Esta es la paradoja: somos todos, todo el planeta, convocados a recordar lo que sucedió el 11 de septiembre en Nueva York, pero la forma y el contenido sirven, paradójicamente, para cubrir con un manto de olvido los otros muertos, los otros 11 de septiembre. El 11 de septiembre, por una cuestión elemental de justicia, deberíamos recordar el Palacio de la Moneda, el suicidio de Allende acosado por los tanques y los aviones de su propio ejército y también la rebelión de los presos de Attica, en el Norte de Nueva York. Después de una huelga de los prisioneros por las condiciones de hacinamiento, el Gobernador de Nueva York ordenó la represión: la policía disparó 2,000 rondas de munición y mató a 39 presos y guardias.
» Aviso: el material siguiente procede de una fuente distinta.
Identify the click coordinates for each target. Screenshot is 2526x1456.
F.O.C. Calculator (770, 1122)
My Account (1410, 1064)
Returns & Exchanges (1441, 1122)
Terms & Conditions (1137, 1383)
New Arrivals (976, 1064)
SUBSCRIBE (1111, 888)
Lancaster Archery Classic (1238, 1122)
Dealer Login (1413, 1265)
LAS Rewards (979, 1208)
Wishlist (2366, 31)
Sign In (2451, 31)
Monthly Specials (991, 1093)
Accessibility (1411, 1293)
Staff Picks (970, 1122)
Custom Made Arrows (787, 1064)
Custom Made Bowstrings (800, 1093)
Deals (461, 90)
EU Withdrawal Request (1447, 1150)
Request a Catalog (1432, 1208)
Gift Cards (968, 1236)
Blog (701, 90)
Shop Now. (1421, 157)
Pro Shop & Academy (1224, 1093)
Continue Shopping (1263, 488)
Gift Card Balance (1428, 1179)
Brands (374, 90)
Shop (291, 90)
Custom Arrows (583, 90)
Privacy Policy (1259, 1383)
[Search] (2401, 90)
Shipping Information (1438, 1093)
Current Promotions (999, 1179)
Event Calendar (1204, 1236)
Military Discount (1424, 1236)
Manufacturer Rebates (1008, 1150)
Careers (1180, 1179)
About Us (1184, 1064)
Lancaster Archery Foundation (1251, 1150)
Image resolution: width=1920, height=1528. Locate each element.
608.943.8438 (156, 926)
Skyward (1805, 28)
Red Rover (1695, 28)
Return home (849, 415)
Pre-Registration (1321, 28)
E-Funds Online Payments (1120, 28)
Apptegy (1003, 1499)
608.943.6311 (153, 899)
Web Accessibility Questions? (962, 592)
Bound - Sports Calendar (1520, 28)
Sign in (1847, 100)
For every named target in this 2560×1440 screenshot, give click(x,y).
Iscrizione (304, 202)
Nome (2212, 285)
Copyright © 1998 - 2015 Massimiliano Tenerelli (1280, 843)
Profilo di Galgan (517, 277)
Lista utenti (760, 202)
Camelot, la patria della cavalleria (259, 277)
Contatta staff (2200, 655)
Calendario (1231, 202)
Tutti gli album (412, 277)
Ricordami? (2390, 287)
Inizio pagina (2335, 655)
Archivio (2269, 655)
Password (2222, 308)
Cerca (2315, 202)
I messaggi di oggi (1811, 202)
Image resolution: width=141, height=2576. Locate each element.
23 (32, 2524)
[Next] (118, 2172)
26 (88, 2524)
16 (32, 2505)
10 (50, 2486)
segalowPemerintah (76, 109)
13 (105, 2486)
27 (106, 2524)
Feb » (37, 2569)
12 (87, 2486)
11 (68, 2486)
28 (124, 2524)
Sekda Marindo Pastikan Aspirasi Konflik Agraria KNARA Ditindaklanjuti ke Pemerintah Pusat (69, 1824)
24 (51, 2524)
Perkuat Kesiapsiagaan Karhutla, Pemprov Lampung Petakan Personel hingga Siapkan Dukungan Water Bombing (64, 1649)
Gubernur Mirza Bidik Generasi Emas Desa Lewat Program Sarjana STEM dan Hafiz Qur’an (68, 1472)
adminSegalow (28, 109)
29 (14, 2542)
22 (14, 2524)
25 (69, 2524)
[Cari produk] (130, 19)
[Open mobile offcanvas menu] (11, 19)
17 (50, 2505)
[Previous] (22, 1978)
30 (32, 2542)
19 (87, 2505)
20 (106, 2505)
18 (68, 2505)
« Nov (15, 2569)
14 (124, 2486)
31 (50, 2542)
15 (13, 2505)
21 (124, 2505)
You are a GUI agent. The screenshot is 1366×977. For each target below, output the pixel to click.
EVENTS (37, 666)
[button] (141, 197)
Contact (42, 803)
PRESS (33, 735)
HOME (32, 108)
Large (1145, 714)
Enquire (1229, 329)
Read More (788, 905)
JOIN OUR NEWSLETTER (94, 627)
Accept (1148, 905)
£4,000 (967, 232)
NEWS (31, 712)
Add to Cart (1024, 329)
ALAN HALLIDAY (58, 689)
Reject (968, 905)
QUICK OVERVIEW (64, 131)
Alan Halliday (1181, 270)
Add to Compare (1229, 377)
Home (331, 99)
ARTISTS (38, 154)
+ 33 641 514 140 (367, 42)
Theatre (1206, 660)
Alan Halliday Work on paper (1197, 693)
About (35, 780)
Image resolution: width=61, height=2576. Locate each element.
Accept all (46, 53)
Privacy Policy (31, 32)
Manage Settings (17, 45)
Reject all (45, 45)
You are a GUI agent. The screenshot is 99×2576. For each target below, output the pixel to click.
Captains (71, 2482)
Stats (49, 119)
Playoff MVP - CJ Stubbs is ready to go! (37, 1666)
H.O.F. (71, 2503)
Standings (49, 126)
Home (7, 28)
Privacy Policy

Después, la policía golpeó y torturó a más prisioneros y negó atención médica a los heridos por varias horas. El Estado de Nueva York se ha visto obligado recientemente a pagar 12 millones en reparaciones. «Attica somos todos» gritó Cornell West al final de su intervención y es que dentro y fuera de las fronteras de Estados Unidos hay otras memorias, otras violencias, otros muertos y también otros futuros menos ominosos [3].